My idea was the following one: I choose an arbitrary zero $a \in K_s$ of $f$ and consider the extension $L:= K_s^D(a)$. Then the integral closure $A'$ of $A^h$ in $L$ contains $A^h[a]= A^h[T]/(f)$. Since $A' $ is finite over $A^h$, it is finite over $A^h[a]$ and in order to show that $A'$ is not local it suffice to show that $A^h[a]$ is not local. $A^h[a]$ is finite over $A^h$ too and therefore every maximal ideal of $A^h[a]$ lies over $n^D$.
Denote by $k^h$ the residue field $A^h/n^D$. Then the fiber over $n^D$ is $k^h \otimes A^h[a]= k^h[T]/(\overline{f})$ factors by assumption that $overline{f}$ splits and Chinese remainder. So $A^h[a]$ has more then one maximal ideal and therefore not local, therefore $A'$ not local too.
Is the approach ok so far? I'm pretty sure that this argumentation should work, but find it too laborious. Is there an easier or say more natural way to construct such non local $A'$ as claimed above?
Question 2: At the end of the paragraph is claimed that quoted Theorem 3.21 helps to realize $A^h$ as union of etale neighbourhoods of $A$. How should (3.21) be applied here reach the claimed result?
Idea: $\Omega^1 _{X'/X}$ has closed support.

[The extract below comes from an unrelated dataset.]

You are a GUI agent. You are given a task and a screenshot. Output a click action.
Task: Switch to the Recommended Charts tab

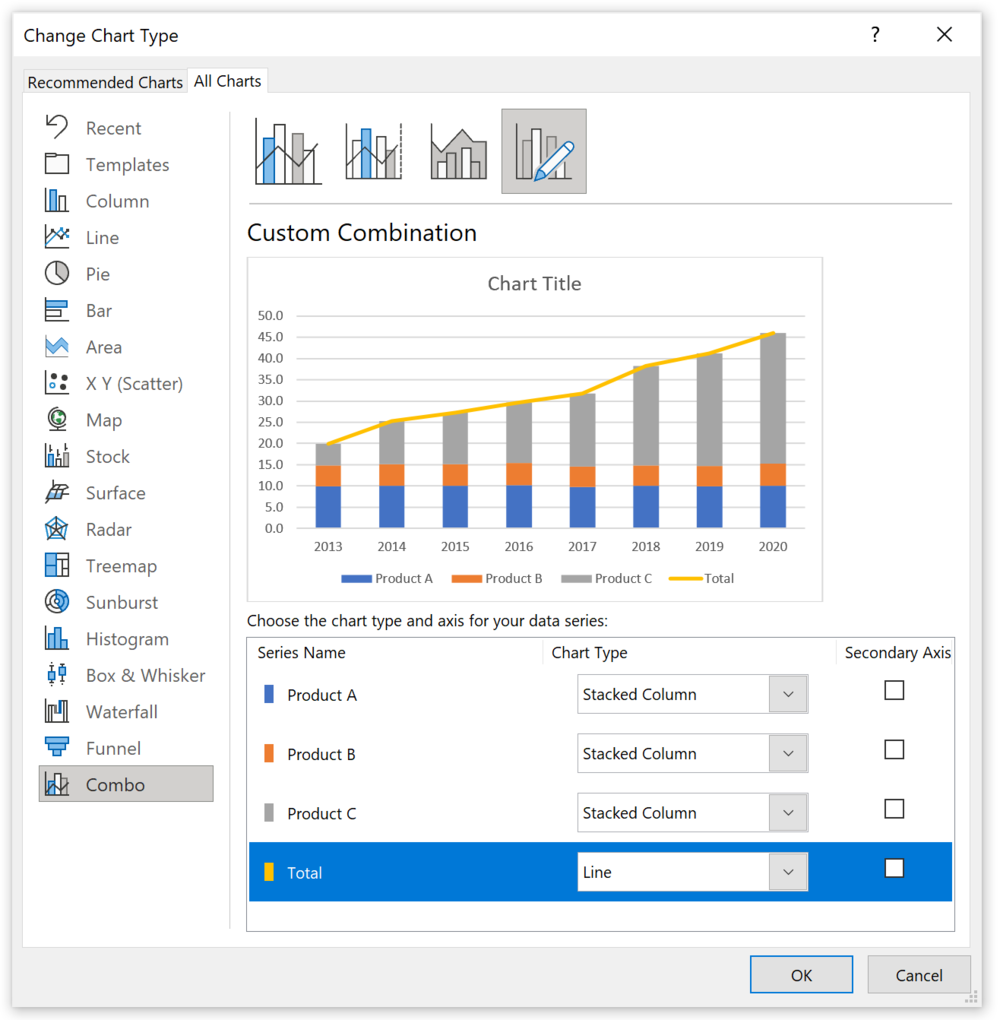[104, 81]
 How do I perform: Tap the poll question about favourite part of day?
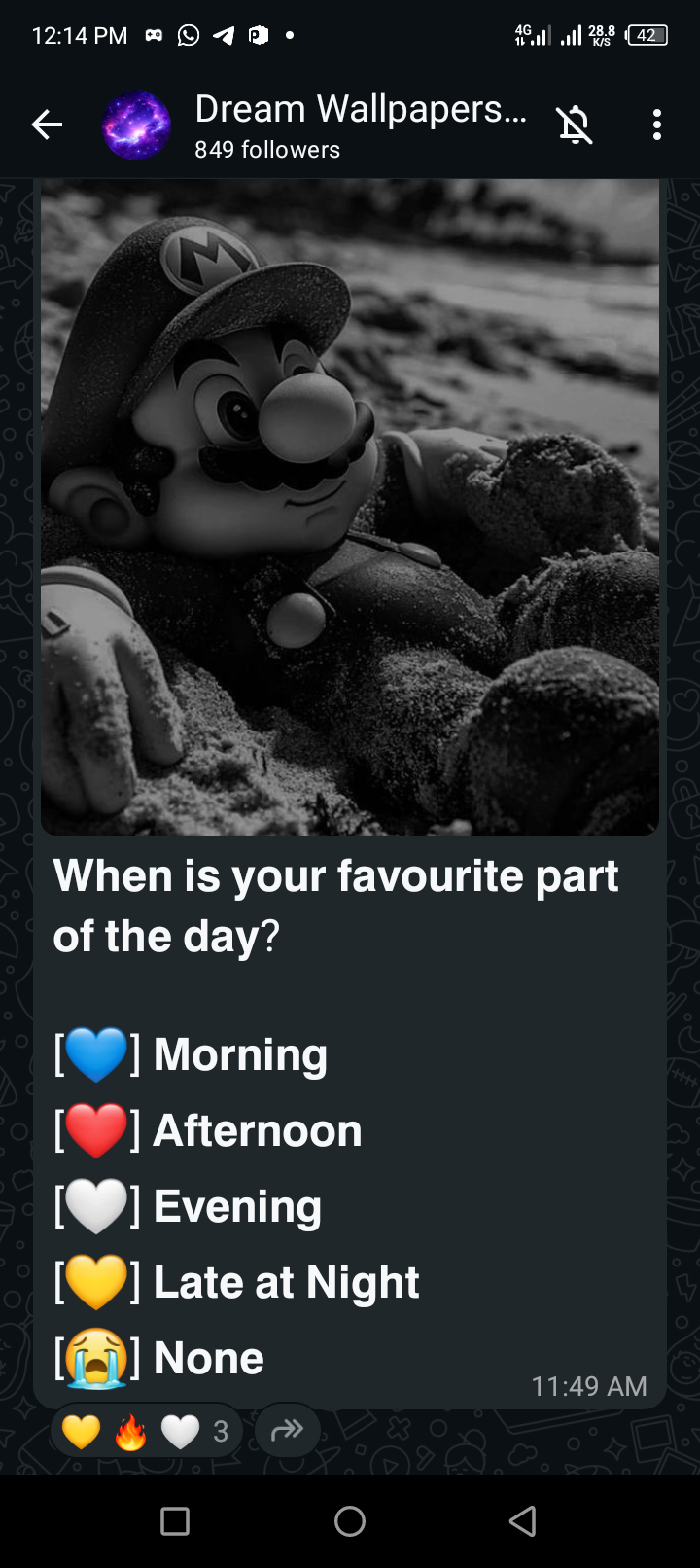[335, 907]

Therefore we could try to exhaust $A_h$ by union of localization $B^D_s$ for $s \in B^D- n^D$ with $D(s) \cap \operatorname{Supp}(\Omega^1 _{X'/X}) = \emptyset$.
Due to Thm 3.21 these are etale over $A$. Problem: Are these also etale neighbourhoods of $A$? Note that these shold contain prime ideals lying over $m$ with $A/\mathfrak{m} =\kappa(q)$. I don't know how to control this condition.